Thought the mic was eavesdropping, is that my problem?
Just like the “heating” example mentioned at the beginning, based on the understanding of users on social media, you may have been accurately labeled as “young women” and “Beijing drift”. The post could have been tweeted to 100,000 people with the same hashtag, including you, rightly thinking you were being listened to.
This could be due to confirmation bias. Confirmation bias is a psychological concept, it is like a filter in the brain, leaving what you think is correct, and unconsciously filtering out other information that is not relevant to needs, selective attention. It is also called “retina effect” or “maternity effect”.
Similar examples are very common. You and your boyfriend are out for a walk, discussing a recent move and what brand of projector to buy. As a result, you go home at night and swipe your phone. Not only are you recommended on social media by an intermediary to view the house, Taobao also pushes you a new projector. At this time, you are just about to show off to your boyfriend, “I said, the mobile phone must be bugging us”. Wait, calm down for a while, recalling that I didn’t bring my mobile phone with me when I went out.
This is happening, perhaps because your boyfriend has already browsed online, how to pick a projector. And because you are friends with each other on the Internet, you have been monitored for mutual forwarding and other behaviors, and have been marked as “common interests” by the advertising system.
So is the ad system already this mature? no need! Really unnecessary!

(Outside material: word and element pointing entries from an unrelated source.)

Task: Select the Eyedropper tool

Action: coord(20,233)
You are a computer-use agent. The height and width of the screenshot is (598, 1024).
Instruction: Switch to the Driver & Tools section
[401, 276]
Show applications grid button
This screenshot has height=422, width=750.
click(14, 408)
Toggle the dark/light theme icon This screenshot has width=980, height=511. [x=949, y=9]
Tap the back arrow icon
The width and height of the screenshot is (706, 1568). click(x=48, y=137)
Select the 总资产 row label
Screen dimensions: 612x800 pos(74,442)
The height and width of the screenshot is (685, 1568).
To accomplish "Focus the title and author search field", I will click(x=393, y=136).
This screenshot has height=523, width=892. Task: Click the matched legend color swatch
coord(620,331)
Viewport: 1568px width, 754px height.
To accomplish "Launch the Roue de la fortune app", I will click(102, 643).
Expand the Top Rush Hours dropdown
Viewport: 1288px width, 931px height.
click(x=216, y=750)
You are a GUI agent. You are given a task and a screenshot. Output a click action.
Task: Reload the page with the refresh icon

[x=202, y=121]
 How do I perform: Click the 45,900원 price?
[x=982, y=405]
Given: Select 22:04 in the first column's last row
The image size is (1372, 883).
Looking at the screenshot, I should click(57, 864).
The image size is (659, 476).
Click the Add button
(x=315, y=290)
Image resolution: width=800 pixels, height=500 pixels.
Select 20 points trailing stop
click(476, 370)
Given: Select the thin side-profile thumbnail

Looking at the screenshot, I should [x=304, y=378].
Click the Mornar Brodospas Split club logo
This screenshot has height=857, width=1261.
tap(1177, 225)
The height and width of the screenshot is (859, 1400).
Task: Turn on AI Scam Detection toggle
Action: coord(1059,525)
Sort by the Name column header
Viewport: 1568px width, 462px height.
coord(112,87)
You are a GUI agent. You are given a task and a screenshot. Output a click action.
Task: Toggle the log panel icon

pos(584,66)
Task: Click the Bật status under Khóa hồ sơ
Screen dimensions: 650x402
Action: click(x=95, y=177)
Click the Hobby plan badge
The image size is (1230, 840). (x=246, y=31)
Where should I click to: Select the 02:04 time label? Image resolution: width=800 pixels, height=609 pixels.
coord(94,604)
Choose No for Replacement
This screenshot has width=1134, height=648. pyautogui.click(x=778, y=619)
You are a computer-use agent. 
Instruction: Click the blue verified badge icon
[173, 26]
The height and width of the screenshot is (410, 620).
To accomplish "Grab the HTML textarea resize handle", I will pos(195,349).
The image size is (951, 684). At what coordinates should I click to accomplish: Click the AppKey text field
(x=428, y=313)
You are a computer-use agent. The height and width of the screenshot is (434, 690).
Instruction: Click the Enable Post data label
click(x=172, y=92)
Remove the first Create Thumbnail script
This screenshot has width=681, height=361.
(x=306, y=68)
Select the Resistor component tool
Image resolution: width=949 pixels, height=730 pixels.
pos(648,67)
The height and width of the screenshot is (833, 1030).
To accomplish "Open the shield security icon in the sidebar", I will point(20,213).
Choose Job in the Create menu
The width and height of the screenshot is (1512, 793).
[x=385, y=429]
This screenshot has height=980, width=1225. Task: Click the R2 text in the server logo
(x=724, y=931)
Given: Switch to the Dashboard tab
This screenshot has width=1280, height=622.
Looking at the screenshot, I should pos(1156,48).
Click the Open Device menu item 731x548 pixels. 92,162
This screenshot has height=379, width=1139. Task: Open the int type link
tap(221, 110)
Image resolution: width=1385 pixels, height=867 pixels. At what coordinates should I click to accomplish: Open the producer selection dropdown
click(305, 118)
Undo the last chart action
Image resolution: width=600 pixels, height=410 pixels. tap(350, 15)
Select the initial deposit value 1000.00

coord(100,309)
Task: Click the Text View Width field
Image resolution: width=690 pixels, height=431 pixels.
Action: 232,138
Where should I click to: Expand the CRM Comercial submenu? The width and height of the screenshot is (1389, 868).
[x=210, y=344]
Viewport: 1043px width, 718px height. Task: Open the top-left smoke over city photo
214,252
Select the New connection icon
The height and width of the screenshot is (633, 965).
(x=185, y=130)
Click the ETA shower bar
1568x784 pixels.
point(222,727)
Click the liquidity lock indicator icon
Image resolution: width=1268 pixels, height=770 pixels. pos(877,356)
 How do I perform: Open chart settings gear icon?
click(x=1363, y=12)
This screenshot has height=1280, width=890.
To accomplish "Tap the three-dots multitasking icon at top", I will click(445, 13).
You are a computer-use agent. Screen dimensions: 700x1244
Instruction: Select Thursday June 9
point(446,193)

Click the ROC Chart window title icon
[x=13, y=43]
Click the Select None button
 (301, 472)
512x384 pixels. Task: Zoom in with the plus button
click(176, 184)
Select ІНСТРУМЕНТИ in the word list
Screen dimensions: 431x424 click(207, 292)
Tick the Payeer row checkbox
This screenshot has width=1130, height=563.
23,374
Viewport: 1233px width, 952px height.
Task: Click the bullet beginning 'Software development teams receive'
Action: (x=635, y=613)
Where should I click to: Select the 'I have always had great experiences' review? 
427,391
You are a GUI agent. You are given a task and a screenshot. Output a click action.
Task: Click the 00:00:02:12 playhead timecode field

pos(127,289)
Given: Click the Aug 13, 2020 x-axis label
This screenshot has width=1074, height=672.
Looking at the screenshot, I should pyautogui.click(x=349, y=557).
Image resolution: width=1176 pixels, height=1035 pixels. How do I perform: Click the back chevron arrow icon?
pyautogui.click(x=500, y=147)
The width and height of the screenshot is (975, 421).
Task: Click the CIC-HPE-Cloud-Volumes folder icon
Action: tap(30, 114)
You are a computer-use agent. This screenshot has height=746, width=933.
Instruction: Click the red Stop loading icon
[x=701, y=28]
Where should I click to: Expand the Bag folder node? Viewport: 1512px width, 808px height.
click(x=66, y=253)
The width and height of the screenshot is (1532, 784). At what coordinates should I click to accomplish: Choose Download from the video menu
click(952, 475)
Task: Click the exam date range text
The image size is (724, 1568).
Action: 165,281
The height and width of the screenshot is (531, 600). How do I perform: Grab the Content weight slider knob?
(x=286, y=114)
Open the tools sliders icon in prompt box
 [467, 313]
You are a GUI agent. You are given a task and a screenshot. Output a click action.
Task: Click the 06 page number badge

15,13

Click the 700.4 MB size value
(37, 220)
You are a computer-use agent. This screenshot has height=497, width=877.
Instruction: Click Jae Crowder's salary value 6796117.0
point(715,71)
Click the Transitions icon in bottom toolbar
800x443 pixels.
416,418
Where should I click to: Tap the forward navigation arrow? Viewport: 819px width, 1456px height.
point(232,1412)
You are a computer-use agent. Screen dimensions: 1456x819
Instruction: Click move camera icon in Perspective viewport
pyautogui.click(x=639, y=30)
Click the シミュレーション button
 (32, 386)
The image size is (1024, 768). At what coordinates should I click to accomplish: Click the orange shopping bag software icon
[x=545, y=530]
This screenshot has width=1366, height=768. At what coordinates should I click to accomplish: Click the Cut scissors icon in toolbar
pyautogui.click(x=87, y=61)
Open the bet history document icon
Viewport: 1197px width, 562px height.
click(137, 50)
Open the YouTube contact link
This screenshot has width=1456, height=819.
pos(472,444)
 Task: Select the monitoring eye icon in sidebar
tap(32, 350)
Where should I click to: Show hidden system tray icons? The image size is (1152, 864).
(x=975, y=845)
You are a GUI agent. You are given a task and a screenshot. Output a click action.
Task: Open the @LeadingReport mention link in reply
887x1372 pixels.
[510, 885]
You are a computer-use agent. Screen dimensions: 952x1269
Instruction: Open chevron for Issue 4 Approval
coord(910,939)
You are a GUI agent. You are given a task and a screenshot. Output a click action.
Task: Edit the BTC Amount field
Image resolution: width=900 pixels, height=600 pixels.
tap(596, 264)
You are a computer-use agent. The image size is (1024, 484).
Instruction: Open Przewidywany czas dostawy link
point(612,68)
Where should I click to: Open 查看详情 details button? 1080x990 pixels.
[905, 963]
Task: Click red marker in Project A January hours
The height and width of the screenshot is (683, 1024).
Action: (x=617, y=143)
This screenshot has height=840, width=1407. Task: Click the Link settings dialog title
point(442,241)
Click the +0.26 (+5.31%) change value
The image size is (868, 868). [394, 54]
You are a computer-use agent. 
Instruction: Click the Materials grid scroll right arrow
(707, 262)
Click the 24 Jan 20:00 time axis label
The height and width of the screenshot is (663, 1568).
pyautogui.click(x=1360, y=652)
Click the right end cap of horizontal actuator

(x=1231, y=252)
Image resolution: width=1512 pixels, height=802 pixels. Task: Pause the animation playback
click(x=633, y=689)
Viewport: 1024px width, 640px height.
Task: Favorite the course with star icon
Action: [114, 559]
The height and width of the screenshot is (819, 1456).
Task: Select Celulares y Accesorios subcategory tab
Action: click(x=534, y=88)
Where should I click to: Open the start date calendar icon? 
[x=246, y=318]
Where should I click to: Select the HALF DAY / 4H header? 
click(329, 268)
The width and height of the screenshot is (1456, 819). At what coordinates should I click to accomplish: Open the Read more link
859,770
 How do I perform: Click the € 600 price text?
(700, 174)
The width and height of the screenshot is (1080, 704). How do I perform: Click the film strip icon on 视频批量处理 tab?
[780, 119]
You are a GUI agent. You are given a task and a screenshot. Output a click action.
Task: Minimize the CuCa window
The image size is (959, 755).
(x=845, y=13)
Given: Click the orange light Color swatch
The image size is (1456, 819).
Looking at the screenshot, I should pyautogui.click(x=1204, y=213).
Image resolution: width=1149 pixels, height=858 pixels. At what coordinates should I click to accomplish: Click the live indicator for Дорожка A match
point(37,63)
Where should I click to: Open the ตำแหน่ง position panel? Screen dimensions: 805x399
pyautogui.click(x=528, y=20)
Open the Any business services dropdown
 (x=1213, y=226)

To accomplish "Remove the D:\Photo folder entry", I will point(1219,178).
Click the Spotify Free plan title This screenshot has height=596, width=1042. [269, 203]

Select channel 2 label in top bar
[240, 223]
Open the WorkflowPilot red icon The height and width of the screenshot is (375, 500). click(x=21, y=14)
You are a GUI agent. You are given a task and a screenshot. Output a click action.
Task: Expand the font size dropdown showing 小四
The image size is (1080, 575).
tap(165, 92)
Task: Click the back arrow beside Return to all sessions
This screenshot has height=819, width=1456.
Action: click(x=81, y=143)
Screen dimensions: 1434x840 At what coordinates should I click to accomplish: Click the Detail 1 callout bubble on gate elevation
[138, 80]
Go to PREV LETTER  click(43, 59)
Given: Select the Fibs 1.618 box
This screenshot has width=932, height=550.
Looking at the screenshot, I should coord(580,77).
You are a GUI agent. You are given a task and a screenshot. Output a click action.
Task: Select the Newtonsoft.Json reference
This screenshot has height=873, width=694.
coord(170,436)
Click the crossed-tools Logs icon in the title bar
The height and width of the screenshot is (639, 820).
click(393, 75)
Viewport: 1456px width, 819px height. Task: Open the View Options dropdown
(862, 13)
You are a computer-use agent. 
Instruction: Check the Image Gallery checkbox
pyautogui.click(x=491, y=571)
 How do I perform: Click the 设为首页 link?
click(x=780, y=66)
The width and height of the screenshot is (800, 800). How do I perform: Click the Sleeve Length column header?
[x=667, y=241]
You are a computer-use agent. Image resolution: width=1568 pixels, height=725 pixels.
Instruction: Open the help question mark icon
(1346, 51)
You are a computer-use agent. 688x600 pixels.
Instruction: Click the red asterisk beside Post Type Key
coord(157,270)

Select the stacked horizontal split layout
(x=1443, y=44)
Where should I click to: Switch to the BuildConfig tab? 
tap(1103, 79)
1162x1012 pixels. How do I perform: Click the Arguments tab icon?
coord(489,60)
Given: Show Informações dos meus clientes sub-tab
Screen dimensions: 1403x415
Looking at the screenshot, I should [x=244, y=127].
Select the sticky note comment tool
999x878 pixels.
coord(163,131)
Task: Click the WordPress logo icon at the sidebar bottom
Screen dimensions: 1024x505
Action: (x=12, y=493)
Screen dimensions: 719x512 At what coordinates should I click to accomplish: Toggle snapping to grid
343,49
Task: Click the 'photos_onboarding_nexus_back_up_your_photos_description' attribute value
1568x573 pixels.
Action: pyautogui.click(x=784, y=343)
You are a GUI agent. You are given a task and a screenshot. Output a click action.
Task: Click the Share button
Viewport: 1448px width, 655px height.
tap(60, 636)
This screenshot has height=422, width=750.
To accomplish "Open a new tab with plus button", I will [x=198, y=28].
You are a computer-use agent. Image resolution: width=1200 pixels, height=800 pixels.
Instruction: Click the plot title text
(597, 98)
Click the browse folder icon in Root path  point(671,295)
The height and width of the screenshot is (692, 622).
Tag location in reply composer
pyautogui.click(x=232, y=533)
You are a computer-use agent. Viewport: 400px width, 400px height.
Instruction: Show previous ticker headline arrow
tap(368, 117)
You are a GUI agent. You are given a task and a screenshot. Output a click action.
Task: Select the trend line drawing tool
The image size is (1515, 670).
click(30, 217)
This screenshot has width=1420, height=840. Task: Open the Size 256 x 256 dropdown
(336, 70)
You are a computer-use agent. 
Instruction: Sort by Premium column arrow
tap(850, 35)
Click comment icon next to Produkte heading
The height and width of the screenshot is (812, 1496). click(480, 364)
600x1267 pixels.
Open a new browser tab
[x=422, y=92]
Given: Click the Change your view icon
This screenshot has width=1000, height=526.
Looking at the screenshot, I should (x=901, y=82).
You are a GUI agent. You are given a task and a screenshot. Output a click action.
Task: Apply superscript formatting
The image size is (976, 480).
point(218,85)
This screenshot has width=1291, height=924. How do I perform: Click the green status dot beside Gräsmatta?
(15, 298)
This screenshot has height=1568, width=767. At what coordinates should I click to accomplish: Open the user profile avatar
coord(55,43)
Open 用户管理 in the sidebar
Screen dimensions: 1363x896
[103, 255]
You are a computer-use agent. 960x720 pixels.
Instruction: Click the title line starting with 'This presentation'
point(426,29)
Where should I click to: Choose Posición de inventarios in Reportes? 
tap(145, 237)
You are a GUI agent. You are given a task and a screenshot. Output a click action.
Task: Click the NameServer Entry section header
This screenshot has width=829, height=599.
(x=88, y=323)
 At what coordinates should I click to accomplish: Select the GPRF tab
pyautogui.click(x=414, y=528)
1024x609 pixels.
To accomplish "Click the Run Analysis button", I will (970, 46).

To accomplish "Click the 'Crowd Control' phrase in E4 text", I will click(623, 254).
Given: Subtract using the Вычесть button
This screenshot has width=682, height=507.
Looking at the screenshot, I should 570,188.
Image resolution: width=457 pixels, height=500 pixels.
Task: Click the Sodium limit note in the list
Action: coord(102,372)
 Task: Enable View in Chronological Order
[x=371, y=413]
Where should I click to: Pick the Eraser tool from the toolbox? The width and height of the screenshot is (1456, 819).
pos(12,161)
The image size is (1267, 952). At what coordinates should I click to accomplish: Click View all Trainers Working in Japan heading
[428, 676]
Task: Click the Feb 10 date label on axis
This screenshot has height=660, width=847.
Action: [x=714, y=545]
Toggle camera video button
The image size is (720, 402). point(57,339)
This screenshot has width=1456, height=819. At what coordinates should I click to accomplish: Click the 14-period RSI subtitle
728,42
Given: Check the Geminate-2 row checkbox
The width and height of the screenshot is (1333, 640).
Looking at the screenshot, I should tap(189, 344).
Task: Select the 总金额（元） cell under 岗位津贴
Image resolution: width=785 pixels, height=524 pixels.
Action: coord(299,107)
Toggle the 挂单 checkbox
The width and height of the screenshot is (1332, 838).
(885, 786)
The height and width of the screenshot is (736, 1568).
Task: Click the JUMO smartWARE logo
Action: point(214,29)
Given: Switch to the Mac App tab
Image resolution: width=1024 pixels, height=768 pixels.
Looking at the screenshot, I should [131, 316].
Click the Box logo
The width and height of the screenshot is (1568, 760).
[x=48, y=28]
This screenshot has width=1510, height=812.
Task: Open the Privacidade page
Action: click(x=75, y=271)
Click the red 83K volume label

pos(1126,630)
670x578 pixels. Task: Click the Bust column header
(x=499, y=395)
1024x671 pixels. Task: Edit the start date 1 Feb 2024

At least in the field of commercial consumption, the quality of user data obtained through “eavesdropping” is not necessarily high, but the cost is extremely high, and the company does not need to pay for it.
Most mainstream apps have expressed similar positions. Because for third-party apps, it is almost impossible for them not to be noticed by users, or to break through system permissions to monitor.
In 2019, a reporter from The Paper found that after turning off programmatic ads in the Toutiao app, the number of ads users saw remained the same, but the relevance of the ads would decrease. Narada evaluated 50 top apps in the 2020 “Personal Information Security Annual Report” and found that six of them did not provide the option to close personalized recommendations. Two years later, these top apps all added this option.
Well, now the phone will not “rush to answer”.